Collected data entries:
----------
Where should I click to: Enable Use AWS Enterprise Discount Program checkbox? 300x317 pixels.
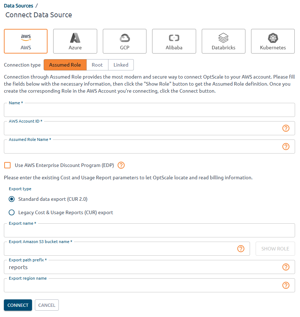point(7,165)
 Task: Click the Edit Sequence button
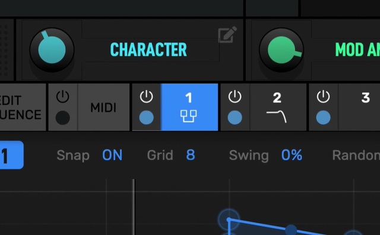tap(23, 107)
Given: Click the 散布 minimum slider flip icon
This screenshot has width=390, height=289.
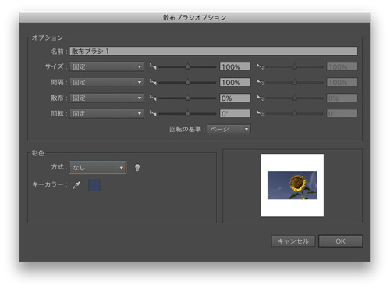Looking at the screenshot, I should 153,98.
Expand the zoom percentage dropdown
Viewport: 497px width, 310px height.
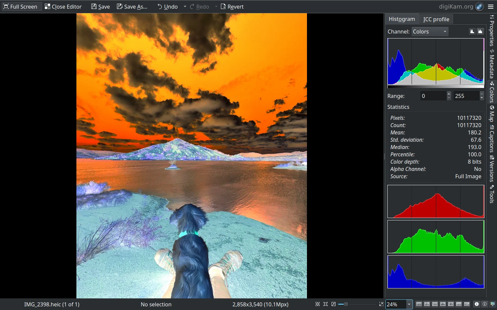click(409, 304)
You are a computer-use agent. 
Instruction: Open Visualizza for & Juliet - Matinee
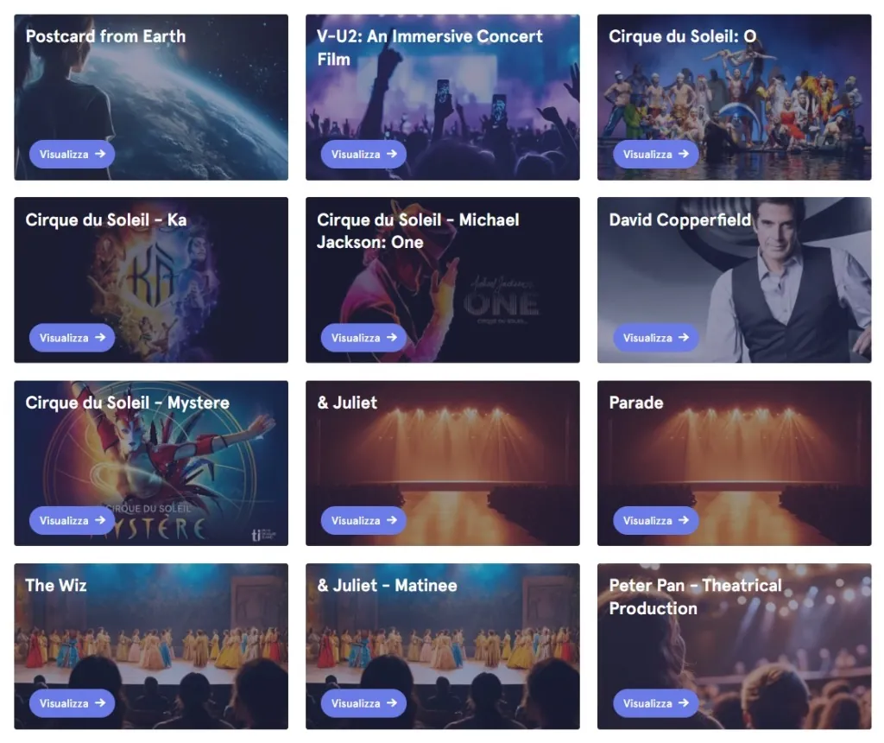pos(363,703)
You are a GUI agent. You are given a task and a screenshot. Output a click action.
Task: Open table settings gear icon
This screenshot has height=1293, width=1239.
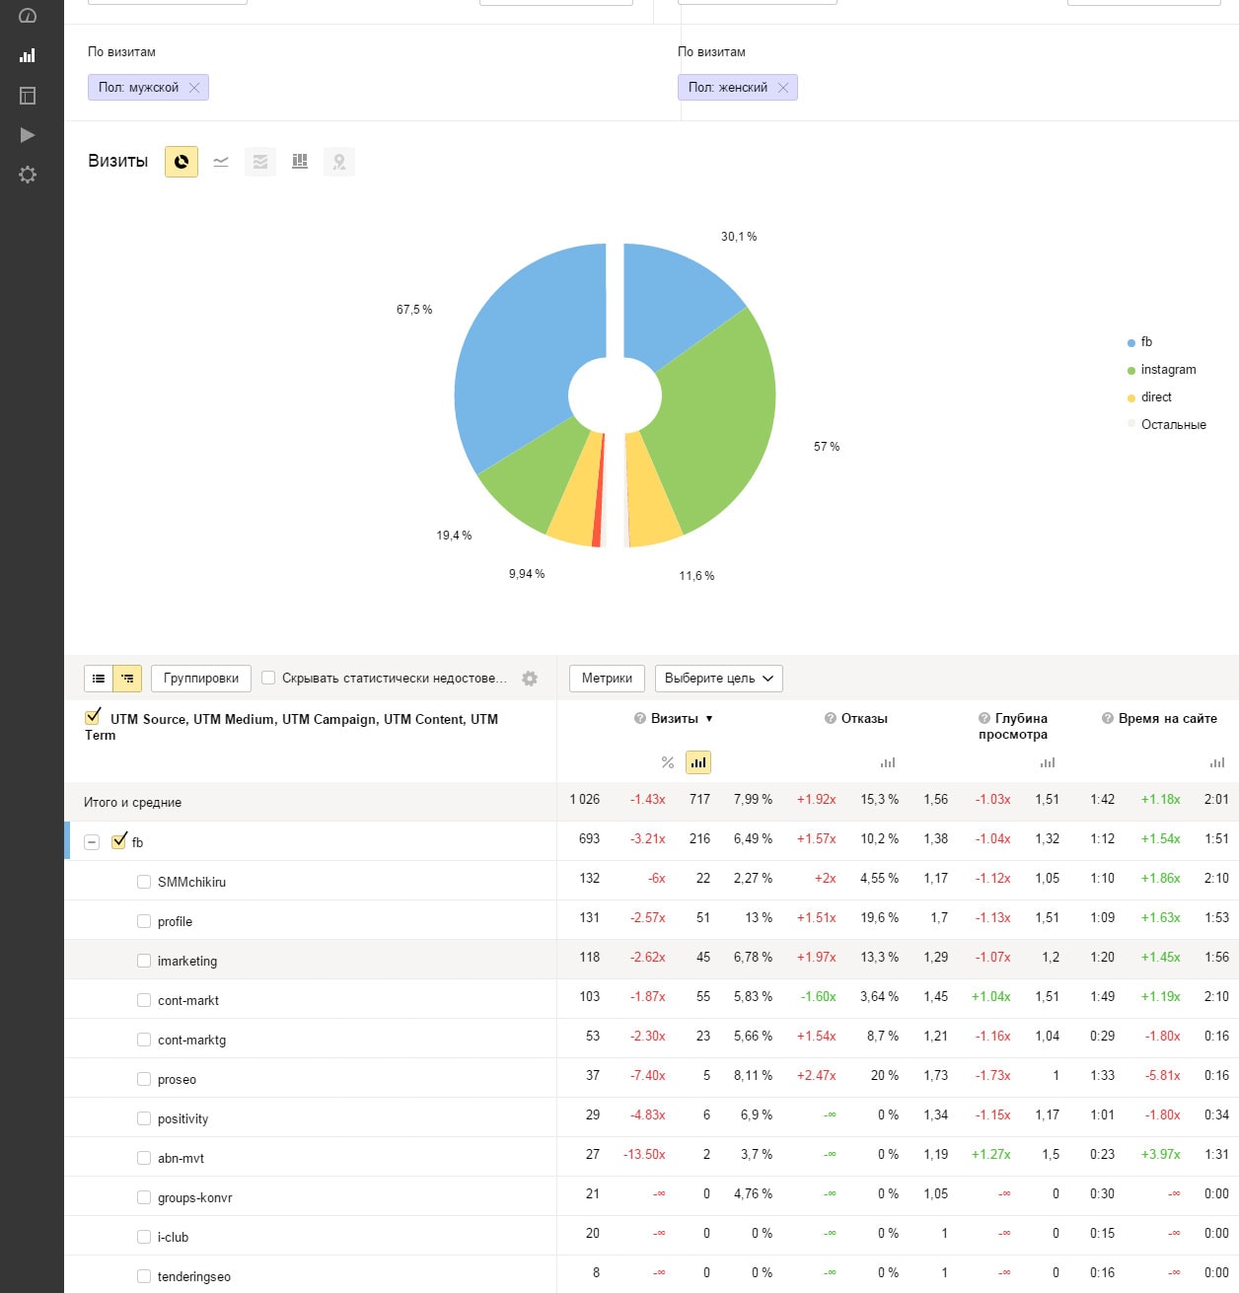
----------
Please transcribe exactly the lines from the one that contains "Viewport: 497px width, 310px height." through the closing line of the entries, with no pictures.

Viewport: 497px width, 310px height.
click(409, 304)
You are a computer-use agent. 
Instruction: Open Visualizza for & Juliet - Matinee
pos(363,703)
You are a GUI agent. You are given a task and a screenshot. Output a click action.
Task: Open table settings gear icon
This screenshot has height=1293, width=1239.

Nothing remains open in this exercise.